London (CNSNews.com) - Pro-life groups expressed fierce objections Tuesday to new research showing that it may be possible to harvest eggs from an aborted baby for use in treatments using in vitro fertilization.
The study was released this week at the European Society of Human Reproduction and Embryology conference in Madrid, Spain.
Dr. Tal Biron-Shental of the Meir hospital in Kfar Saba, Israel, said her team had taken slices from the ovaries of seven unborn children aborted between 22 and 33 weeks. Researchers were able to keep the ovarian tissue alive for a month afterwards and found that follicles, the precursor cells to eggs, began to mature during that time.
Speaking at the conference, Biron-Shental acknowledged that the procedure could be ethically objectionable.
"I'm fully aware of the controversy about this," she said, "but probably, in some place, it will be ethically acceptable.
"There is a shortage of donated eggs for IVF (in vitro fertilization).

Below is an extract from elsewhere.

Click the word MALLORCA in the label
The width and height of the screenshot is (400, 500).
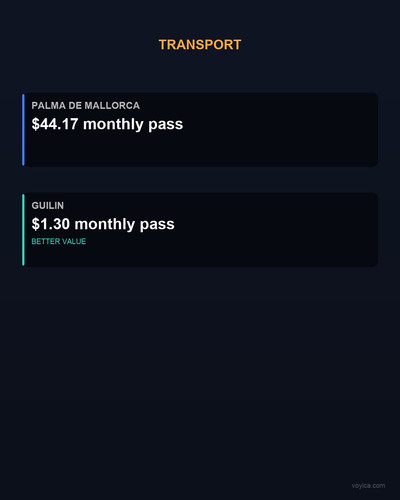(x=112, y=106)
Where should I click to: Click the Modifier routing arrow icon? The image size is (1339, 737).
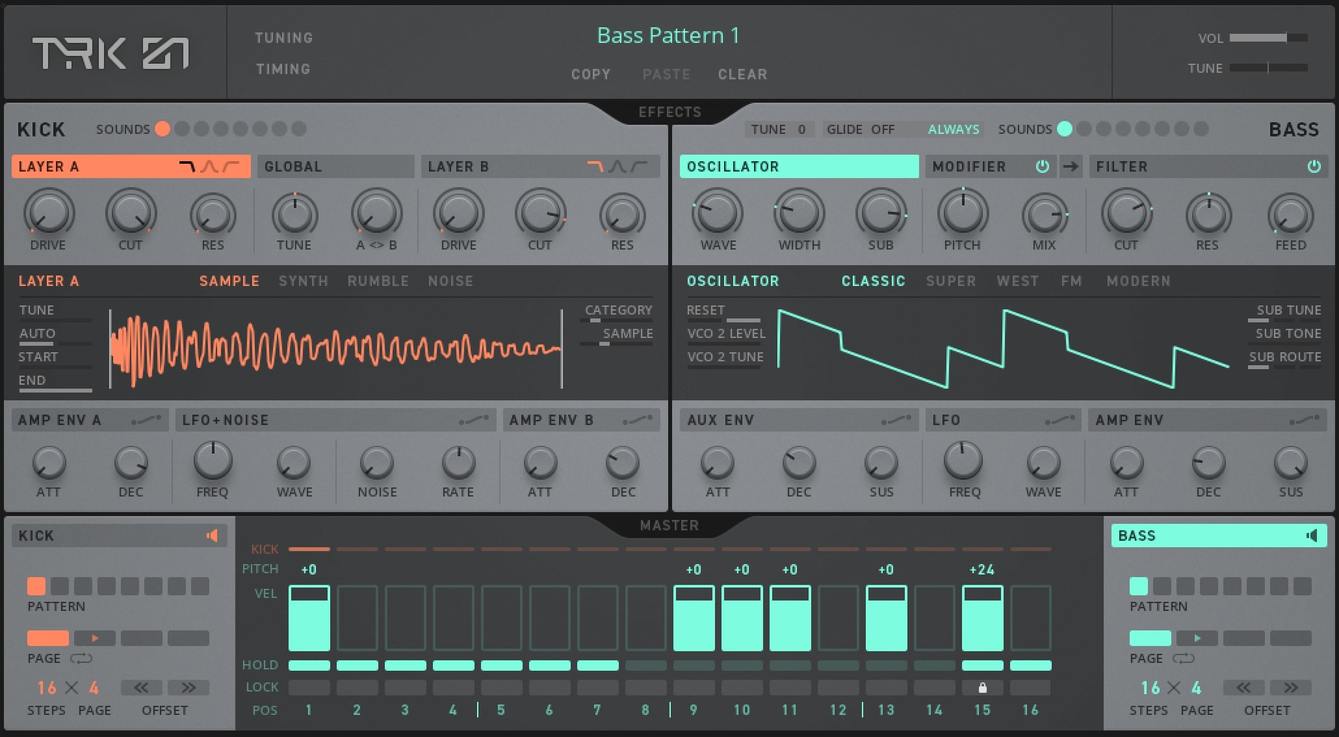(1071, 167)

The goal is still theoretical, but if we can mature those eggs, we could use them for donation for IVF," she said.
The Israeli team was aided by researchers at Utrecht University in the Netherlands. Mice have been born using the technique, but Biron-Shental's research, the results of which were announced Monday, is the first time that similar experiments have been undertaken in humans.
The harvesting procedure raises the possibility that the genetic mother of a child created by IVF would be an aborted baby.

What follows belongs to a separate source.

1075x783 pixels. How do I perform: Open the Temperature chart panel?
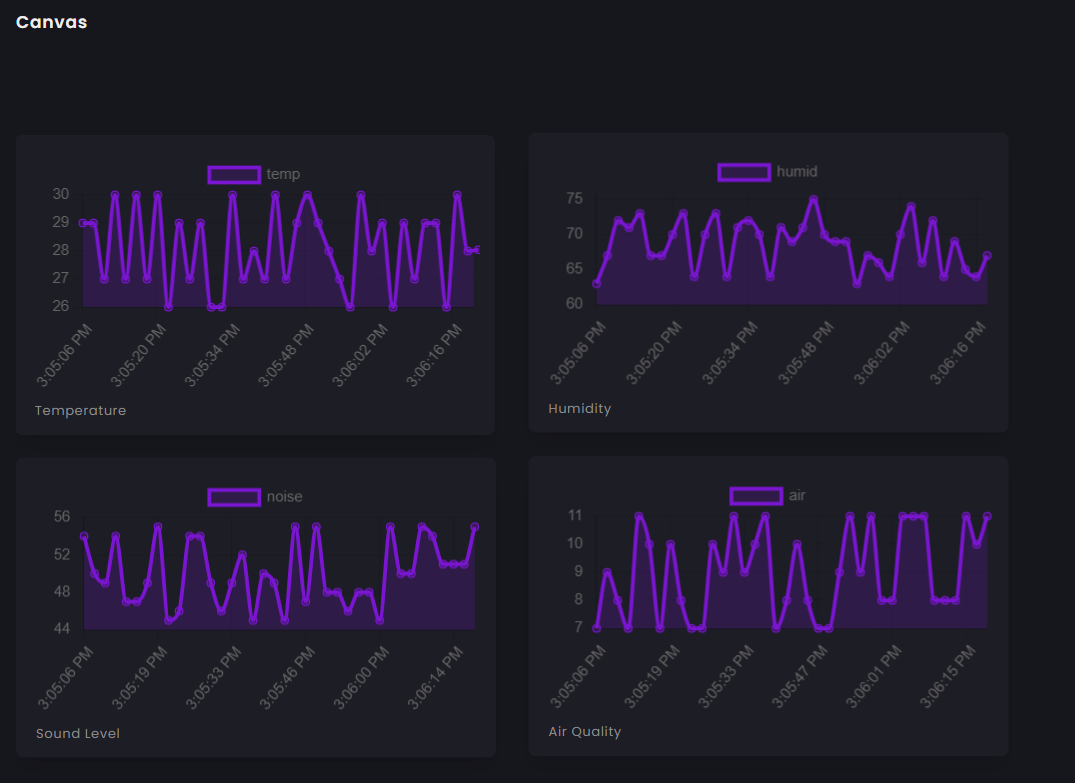tap(254, 283)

The research was condemned by Jack Scarisbrick, national chairman of Life, a British anti-abortion group. Scarisbrick called the experiments "totally repugnant."
"I hope all decent people will say this is totally unacceptable," he said. "It is runaway science, and no civilized country should allow a child who is being killed to be robbed in this way."

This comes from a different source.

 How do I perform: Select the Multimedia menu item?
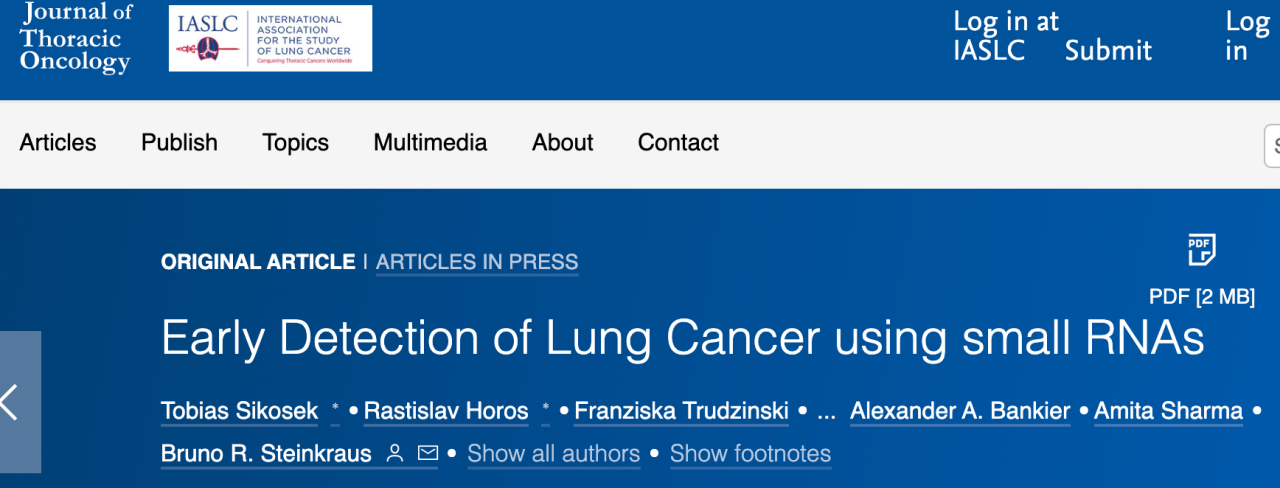430,143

Scarisbrick called on all further research to be banned and said that "Israel should lead the way.
"I long to hear the voices of leading rabbis saying this is an affront to God," he said.
"The scientists no doubt hope we will be swayed by the utilitarian argument...but the ends do not justify the means," he said. "We hope that this will shock people into realizing just how awful the reproductive industry is, just how far down we are on the slippery slope."
The U.K.'s Human Fertilization and Embryology Authority, which regulates the IVF industry, has also come out against the use of aborted babies in fertility treatment.
"The use of fetal ovarian tissue raises difficult social, ethical, legal and scientific concerns," said HFEA Chairwoman Suzi Leather.
"It would be difficult for any child to come to terms with being created by aborted fetuses," Leather said.
A 1994 law banned the use of "fetal ovarian tissue" in fertility treatments, but the use of such tissue for research purposes can be allowed under HFEA license. However, the authority said Tuesday that it has not granted any such licenses.